=== Section Start ===
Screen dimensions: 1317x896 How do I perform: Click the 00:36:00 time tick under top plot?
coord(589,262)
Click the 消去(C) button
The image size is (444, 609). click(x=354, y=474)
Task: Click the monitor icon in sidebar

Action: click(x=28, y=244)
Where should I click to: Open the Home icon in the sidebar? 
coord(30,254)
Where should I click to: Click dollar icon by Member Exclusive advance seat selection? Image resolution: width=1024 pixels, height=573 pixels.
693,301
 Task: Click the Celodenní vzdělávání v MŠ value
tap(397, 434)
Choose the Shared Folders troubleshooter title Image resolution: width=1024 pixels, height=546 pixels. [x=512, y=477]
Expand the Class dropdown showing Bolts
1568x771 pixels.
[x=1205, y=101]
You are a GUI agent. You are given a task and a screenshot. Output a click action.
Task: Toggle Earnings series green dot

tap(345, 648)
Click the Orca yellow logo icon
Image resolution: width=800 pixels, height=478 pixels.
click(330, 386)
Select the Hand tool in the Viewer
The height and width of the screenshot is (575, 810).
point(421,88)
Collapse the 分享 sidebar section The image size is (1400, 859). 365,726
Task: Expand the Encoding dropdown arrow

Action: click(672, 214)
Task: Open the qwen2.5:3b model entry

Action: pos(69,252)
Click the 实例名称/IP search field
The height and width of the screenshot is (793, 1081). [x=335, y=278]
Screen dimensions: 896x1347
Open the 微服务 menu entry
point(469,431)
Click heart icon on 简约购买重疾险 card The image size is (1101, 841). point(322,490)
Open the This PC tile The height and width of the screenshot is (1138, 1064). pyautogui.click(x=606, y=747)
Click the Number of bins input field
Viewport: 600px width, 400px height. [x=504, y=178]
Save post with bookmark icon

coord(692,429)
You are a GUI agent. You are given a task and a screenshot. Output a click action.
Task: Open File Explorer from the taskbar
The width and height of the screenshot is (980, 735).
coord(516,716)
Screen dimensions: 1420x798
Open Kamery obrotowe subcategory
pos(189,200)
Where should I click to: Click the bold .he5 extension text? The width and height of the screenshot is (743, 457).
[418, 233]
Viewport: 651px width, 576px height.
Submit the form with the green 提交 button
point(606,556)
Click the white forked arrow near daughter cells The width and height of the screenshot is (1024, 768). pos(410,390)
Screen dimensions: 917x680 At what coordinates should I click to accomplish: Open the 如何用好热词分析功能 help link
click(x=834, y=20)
=== Section End ===
| PROBLEM STATEMENT |
Reproduce the records word for word.

| RESPONSE |
Screen dimensions: 1317x896 How do I perform: Click the 00:36:00 time tick under top plot?
coord(589,262)
Click the 消去(C) button
The image size is (444, 609). click(x=354, y=474)
Task: Click the monitor icon in sidebar

Action: click(x=28, y=244)
Where should I click to: Open the Home icon in the sidebar? 
coord(30,254)
Where should I click to: Click dollar icon by Member Exclusive advance seat selection? Image resolution: width=1024 pixels, height=573 pixels.
693,301
 Task: Click the Celodenní vzdělávání v MŠ value
tap(397, 434)
Choose the Shared Folders troubleshooter title Image resolution: width=1024 pixels, height=546 pixels. [x=512, y=477]
Expand the Class dropdown showing Bolts
1568x771 pixels.
[x=1205, y=101]
You are a GUI agent. You are given a task and a screenshot. Output a click action.
Task: Toggle Earnings series green dot

tap(345, 648)
Click the Orca yellow logo icon
Image resolution: width=800 pixels, height=478 pixels.
click(330, 386)
Select the Hand tool in the Viewer
The height and width of the screenshot is (575, 810).
point(421,88)
Collapse the 分享 sidebar section The image size is (1400, 859). 365,726
Task: Expand the Encoding dropdown arrow

Action: click(672, 214)
Task: Open the qwen2.5:3b model entry

Action: pos(69,252)
Click the 实例名称/IP search field
The height and width of the screenshot is (793, 1081). [x=335, y=278]
Screen dimensions: 896x1347
Open the 微服务 menu entry
point(469,431)
Click heart icon on 简约购买重疾险 card The image size is (1101, 841). point(322,490)
Open the This PC tile The height and width of the screenshot is (1138, 1064). pyautogui.click(x=606, y=747)
Click the Number of bins input field
Viewport: 600px width, 400px height. [x=504, y=178]
Save post with bookmark icon

coord(692,429)
You are a GUI agent. You are given a task and a screenshot. Output a click action.
Task: Open File Explorer from the taskbar
The width and height of the screenshot is (980, 735).
coord(516,716)
Screen dimensions: 1420x798
Open Kamery obrotowe subcategory
pos(189,200)
Where should I click to: Click the bold .he5 extension text? The width and height of the screenshot is (743, 457).
[418, 233]
Viewport: 651px width, 576px height.
Submit the form with the green 提交 button
point(606,556)
Click the white forked arrow near daughter cells The width and height of the screenshot is (1024, 768). pos(410,390)
Screen dimensions: 917x680 At what coordinates should I click to accomplish: Open the 如何用好热词分析功能 help link
click(x=834, y=20)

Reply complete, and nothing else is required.